Planning your big retirement road trip

November 1, 2016

You’ve retired, have money in the bank, and are keen to hit the open road. But where do you start? While a spontaneous and unplanned holiday may sound heavenly, there are some key things you’ll need to think about in advance. Alongside the obvious considerations of how long you’ll go for and when you’ll start, here are ten questions to help you design your big retirement road trip.

1. Caravan, campervan or camper trailer?

This is a big question and one that requires some careful consideration. Essentially, your decision comes down to your budget, the level of flexibility you need, and the level of comfort you’ll be happy with.

Camper trailers, at the most affordable end of the scale, offer somewhat of a luxury camping experience, and typically fold out from a trailer that can potentially be used on off-road 4WD tracks.  Camper trailers generally start around $10,000, though you can pick up some great second hand options.
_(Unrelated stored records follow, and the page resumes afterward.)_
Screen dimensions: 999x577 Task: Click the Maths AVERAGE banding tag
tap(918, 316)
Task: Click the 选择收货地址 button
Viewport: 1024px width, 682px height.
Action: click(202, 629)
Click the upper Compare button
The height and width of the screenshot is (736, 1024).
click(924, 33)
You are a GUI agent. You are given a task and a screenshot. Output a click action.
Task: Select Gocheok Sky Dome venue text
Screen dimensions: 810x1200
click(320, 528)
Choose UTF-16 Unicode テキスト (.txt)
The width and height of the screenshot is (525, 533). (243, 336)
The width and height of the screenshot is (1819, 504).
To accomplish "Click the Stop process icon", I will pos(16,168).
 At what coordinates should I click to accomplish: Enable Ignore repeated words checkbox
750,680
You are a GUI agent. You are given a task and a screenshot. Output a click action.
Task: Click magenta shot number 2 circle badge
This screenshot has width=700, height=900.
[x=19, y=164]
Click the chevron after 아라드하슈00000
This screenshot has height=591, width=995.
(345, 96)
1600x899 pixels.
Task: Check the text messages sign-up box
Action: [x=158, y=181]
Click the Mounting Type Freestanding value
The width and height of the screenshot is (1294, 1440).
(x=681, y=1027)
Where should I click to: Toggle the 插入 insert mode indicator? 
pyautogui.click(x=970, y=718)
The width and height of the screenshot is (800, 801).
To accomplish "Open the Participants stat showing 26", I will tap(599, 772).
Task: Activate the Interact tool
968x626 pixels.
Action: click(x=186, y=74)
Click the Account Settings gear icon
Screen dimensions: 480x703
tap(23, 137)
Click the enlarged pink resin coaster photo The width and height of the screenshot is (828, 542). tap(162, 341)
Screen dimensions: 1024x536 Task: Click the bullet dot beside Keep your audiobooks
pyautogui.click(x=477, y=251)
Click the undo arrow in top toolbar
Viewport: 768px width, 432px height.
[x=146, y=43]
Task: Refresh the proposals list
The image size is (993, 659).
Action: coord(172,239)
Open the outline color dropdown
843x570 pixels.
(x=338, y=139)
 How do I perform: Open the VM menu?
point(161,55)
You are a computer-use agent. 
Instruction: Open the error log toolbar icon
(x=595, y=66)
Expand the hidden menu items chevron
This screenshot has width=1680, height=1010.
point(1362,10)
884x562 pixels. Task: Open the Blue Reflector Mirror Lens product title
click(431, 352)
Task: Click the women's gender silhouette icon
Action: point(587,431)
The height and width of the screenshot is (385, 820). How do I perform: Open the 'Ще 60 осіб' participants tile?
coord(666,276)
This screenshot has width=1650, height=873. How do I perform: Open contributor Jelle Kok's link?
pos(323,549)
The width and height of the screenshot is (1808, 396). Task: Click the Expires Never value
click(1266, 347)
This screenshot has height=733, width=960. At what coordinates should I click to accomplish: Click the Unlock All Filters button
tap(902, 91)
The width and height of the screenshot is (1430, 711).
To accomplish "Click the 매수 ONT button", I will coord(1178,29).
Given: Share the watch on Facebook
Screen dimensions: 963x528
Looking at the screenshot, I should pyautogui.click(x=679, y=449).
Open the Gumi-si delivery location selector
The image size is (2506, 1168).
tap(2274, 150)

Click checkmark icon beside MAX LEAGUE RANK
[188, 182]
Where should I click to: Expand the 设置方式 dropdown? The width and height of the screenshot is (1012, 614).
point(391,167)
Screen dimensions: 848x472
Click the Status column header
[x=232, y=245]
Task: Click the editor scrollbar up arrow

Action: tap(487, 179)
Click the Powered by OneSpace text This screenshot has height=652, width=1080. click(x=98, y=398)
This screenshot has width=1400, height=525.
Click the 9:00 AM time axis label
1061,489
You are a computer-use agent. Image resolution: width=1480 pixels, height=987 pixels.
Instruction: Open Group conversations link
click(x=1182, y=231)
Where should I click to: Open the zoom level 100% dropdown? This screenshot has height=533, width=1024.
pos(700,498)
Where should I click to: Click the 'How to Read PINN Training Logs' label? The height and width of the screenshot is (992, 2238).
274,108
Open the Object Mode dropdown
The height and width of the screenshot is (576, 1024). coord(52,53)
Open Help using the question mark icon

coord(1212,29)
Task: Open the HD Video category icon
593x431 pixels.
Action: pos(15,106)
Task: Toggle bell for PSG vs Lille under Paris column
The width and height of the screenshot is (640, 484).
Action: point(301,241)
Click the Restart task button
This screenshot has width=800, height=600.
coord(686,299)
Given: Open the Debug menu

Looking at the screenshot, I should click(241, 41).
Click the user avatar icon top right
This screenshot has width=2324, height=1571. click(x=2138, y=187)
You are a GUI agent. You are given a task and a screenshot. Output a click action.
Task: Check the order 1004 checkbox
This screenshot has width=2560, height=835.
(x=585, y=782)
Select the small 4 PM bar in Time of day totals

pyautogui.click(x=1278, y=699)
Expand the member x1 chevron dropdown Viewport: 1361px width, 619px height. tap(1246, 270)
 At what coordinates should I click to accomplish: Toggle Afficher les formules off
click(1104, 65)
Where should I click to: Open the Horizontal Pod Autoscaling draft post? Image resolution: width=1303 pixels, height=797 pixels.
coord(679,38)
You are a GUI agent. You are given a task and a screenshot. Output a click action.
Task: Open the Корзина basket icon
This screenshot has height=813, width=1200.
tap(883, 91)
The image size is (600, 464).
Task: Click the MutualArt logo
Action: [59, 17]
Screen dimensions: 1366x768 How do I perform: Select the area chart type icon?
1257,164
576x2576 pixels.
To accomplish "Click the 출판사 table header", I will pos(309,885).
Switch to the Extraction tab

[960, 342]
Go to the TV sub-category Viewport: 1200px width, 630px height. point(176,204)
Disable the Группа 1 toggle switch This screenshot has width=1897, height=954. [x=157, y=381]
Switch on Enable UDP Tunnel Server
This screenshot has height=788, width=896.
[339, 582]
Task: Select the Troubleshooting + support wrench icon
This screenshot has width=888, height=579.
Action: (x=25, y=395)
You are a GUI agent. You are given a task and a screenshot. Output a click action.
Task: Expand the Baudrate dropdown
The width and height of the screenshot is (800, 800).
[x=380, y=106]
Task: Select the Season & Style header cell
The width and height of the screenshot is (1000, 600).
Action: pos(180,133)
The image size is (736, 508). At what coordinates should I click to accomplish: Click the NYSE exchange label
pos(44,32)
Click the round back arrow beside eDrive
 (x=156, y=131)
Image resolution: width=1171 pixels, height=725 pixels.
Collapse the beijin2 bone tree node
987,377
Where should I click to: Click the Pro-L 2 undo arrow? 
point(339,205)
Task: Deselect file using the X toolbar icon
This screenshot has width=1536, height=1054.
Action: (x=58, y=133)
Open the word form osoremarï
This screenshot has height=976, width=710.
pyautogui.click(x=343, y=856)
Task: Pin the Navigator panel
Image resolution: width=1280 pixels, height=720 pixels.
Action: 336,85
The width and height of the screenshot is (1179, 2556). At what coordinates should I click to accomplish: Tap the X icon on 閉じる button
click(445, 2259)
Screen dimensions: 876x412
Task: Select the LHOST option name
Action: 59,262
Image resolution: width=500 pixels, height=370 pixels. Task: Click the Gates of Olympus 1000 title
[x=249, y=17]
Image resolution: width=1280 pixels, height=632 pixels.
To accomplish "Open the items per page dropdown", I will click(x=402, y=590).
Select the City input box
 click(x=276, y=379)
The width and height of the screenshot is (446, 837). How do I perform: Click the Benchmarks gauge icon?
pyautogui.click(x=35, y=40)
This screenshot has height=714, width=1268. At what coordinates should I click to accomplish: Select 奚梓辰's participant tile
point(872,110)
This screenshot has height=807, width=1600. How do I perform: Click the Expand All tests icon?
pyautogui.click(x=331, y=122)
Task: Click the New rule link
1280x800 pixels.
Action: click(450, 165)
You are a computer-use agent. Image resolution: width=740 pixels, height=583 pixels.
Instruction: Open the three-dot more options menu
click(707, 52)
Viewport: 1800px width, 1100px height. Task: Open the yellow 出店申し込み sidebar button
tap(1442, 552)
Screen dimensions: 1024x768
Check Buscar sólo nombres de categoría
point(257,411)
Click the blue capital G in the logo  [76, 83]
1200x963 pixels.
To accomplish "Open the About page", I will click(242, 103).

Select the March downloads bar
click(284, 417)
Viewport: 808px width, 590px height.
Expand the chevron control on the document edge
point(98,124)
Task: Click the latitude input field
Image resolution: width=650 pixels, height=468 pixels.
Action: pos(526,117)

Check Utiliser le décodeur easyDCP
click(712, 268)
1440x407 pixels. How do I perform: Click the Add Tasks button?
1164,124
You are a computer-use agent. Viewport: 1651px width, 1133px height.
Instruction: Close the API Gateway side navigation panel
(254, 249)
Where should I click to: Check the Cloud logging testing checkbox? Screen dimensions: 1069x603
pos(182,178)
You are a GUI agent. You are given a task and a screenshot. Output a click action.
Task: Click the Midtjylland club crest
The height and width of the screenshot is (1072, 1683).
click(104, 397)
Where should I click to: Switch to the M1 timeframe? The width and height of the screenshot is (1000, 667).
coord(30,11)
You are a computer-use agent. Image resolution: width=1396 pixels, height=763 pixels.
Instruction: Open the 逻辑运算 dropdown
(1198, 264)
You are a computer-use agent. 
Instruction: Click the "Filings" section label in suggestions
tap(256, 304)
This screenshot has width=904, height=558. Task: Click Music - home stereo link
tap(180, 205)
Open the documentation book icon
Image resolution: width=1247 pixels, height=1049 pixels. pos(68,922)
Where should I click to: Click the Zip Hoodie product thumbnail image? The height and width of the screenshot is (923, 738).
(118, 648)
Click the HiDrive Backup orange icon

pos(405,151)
If you have slightly more budget and don’t expect to be hitting the off-road tracks, you could consider a caravan (although there are, of course, some 4WD caravan options available). Costs tend to range from $40,000 $100,000. They can be as simple or luxurious as you want. As with a camper trailer, you can detach a caravan from your vehicle, which gives you considerable freedom. This can be an important consideration if you plan on visiting lots of cities (and wish to drive and park in them). Keep in mind that many caravans don’t come with toilets or showers, so you’ll need to use the facilities at the caravan park where you’re staying. You’ll also need to make sure that your car has the necessary towing capacity for your caravan. Check out our towing guide for more information on capacity and things to consider when towing.

If you’re after a more high-end, self-contained experience, a campervan can be a great option – particularly if you’re planning on travelling for some time. Campervans (or “RVs”) vary in size and level of sophistication, and some of the more top-of-the-line models can cost around $200,000.

2. What general route will you take?

It may seem obvious, but it’s very important to plan your route around Australia based on the highly variable weather. Ideally, for instance, you would want to avoid visiting Tasmania in the depths of winter, being caught in ‘stinger season’ in Far North Queensland, or getting drenched in the Northern Territory’s scorching wet season. Work out a general plan for where you want to go and what key destinations you want to see, and put a rough itinerary in place.  

It’s also wise to work out where you will be staying at certain times so you can cater for school holiday and peak periods.

Planning your big retirement road trip

3. Do you need to book anywhere to stay in advance?

Here in Australia, caravanning is more popular than ever before.  According to a recent article in The Age, a new caravan or campervan is manufactured every five minutes in the working week, and the Caravan Industry Association estimates that more than 22,000 recreational vehicles were made in 2015, a 6.6% increase on 2014 numbers. Similarly, around 11.9 million travellers (both from overseas and local) took a caravan or camping holiday in the year ending June 20161.

So while it’s nice to hit the road with a rough itinerary, it’s also important to be mindful that may other travellers may have the same idea! When you’re just starting out, you may want to book your first week or two in advance, until you get into the swing of things.

You don’t want to end up in the stressful situation where you can’t stay anywhere for the night. Keep in mind that “free camping” (simply pulling up on the side of the road) is not permitted in Australia.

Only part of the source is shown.